Highly sensitive carbon monoxide (CO) gas sensors based on Ni and Zn doped SnO2 nanomaterials

Herein, a facile single-step hydrothermal method is reported for the synthesis of Ni and Zn doped SnO2 nanomaterials, i.e. nanoparticles and nanosheets. The synthesized pure and doped SnO2 nanomaterials were characterized by x-ray diffraction (XRD), scanning electron microscopy (SEM), and X-ray photoelectron spectroscopy (XPS). The diffraction planes from the XRD analysis correspond to the tetragonal rutile crystal phase of doped SnO2. A slight shift in the diffraction angles for doped SnO2 nanomaterials as compared to pure SnO2 confirms the replacement of the Sn4+ with Ni2+ and Zn2+ ions.
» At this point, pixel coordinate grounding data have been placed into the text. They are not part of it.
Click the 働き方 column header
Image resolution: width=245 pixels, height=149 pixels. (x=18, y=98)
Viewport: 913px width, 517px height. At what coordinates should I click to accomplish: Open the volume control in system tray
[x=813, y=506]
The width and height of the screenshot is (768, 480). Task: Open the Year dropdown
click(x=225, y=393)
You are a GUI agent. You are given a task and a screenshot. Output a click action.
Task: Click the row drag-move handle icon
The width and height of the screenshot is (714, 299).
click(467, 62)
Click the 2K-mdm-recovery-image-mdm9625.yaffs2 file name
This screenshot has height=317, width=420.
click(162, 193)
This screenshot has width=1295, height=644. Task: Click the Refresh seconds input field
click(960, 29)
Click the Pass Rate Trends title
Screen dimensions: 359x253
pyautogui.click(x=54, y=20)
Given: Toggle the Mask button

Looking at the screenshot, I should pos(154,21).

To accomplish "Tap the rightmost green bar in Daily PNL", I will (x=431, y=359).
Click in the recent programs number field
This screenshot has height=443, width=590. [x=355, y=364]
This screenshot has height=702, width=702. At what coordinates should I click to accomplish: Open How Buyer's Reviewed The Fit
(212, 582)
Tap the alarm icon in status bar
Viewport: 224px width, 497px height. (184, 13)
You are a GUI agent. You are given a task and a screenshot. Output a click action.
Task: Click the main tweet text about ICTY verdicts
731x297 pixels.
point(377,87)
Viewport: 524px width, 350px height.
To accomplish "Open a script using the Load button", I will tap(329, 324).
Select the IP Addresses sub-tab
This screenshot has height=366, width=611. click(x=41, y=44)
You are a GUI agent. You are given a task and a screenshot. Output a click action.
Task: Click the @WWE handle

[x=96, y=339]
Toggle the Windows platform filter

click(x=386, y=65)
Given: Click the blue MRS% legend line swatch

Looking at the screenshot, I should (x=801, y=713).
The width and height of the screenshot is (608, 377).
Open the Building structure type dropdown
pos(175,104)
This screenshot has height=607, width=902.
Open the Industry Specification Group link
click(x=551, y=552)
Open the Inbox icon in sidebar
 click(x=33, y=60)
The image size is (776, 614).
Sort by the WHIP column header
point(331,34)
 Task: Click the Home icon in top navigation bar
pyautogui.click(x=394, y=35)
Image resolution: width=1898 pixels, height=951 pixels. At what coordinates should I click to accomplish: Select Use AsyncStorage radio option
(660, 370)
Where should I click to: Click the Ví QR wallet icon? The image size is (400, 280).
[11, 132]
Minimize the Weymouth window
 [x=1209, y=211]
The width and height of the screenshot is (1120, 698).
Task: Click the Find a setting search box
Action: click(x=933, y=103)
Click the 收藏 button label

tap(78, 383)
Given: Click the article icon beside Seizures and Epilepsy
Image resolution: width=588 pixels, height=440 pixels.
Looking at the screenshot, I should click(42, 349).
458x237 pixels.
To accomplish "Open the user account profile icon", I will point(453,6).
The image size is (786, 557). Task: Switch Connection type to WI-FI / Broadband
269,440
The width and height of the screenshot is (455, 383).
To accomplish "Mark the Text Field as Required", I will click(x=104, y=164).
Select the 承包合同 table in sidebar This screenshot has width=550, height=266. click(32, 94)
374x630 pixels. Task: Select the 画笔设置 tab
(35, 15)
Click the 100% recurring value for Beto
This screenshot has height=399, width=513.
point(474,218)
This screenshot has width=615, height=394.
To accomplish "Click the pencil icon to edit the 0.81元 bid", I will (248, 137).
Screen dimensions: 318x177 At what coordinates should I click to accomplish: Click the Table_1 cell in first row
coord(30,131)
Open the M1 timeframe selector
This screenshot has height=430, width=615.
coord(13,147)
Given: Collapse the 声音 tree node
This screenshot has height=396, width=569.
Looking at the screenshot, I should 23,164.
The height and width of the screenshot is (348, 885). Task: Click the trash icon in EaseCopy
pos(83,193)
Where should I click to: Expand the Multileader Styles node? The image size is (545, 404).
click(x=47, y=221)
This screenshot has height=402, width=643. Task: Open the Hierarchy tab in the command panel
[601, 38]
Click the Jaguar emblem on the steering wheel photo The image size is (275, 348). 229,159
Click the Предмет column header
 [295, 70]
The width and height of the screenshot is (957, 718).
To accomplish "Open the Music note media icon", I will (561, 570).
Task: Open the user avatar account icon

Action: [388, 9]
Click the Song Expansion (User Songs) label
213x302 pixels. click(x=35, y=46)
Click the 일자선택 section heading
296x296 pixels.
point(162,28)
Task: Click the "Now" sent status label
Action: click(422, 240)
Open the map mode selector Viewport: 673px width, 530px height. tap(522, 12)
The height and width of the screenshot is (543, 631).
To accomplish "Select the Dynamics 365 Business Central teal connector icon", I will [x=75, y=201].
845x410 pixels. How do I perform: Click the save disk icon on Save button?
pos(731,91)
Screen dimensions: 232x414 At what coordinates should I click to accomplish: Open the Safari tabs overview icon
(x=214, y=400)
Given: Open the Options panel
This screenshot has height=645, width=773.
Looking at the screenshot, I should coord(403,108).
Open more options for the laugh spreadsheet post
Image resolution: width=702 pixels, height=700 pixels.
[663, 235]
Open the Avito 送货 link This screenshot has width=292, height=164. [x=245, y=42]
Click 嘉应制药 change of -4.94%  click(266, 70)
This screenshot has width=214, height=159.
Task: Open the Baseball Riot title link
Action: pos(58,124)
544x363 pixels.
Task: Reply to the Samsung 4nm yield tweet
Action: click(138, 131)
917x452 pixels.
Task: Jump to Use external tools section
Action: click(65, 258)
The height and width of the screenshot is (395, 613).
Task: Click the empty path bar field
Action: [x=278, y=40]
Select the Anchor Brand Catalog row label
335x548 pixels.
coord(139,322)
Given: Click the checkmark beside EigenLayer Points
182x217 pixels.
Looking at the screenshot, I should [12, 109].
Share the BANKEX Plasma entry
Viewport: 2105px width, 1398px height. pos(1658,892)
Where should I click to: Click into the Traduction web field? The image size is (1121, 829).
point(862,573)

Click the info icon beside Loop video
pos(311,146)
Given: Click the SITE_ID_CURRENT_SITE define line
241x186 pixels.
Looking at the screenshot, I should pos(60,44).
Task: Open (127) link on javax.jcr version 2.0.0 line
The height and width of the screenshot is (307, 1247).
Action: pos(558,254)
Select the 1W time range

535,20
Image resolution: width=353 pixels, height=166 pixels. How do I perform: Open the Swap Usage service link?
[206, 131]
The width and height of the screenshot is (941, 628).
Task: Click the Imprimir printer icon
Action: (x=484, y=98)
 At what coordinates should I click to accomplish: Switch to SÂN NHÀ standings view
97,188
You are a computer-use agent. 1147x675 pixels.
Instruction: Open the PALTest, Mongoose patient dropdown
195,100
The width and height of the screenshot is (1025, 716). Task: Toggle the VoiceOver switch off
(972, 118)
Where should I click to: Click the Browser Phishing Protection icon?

The SEM analysis revealed that SnO2 and Ni-doped SnO2 possess nanoparticle shaped morphologies while the Zn doped SnO2 exhibited sheet-like structures. The compositions of the pure SnO2, Ni and Zn doped SnO2 nanomaterials were ascertained by XPS studies which confirmed the purity and doping of SnO2 nanomaterials. Further, gas sensor applications of synthesized Ni and Zn doped SnO2 nanomaterials were evaluated at different operating temperatures and concentrations of the CO gas. The optimized temperatures for pure SnO2 and doped SnO2 nanomaterials based gas sensors were 310 °C and 280 °C, respectively. For an even very low concentration of 50 μL/L, Ni and Zn doped SnO2 gas sensors showed gas responses of 7.28 and 5.90, respectively at 280 °C. Thus, Ni-doped SnO2 nanoparticles based gas sensor exhibited better gas response than pure SnO2 and Zn doped SnO2 based gas sensors though response and recovery times were comparable with those of Zn doped SnO2 gas sensor.